▸ **What to work on**:
Lines that include "Open" make up the answer; copy all of them from the data below.

Dataset items:
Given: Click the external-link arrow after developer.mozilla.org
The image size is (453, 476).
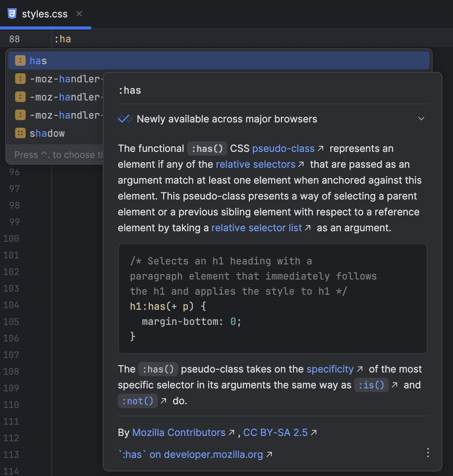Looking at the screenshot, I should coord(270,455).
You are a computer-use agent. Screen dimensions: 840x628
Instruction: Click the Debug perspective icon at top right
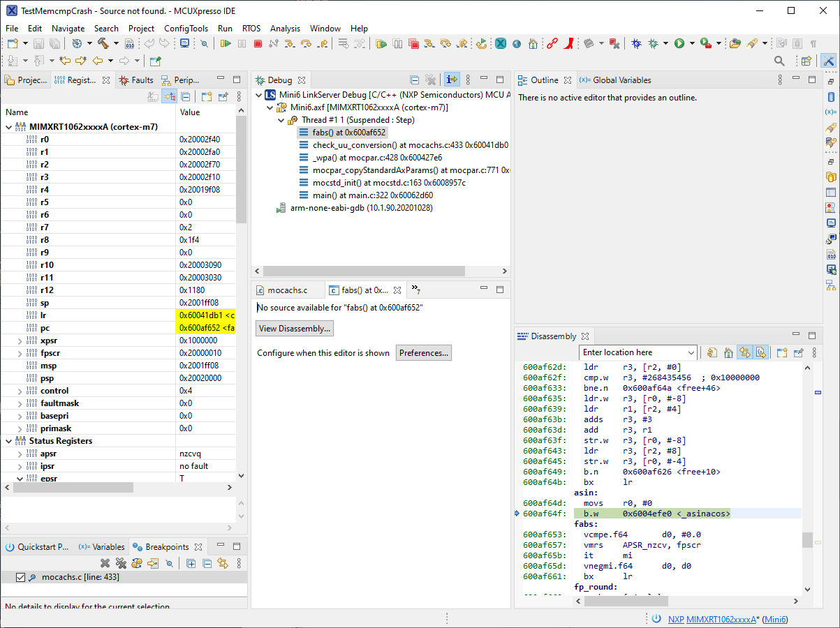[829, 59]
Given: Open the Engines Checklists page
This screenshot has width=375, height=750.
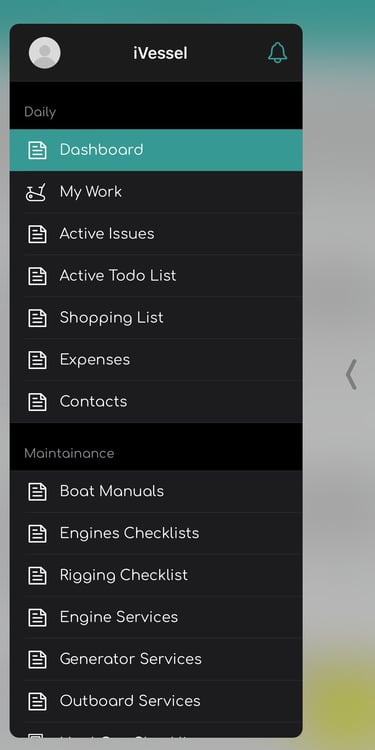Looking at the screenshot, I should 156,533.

---

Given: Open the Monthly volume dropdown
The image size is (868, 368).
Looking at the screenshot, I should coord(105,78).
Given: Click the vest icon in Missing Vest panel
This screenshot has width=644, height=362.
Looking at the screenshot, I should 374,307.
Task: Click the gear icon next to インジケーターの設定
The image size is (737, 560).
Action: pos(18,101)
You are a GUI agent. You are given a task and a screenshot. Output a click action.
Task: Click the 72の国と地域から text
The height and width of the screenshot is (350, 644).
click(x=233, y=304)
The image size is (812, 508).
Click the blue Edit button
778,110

▸ **Exercise response**:
Given: Open the Engines Checklists page
Given: Open the Monthly volume dropdown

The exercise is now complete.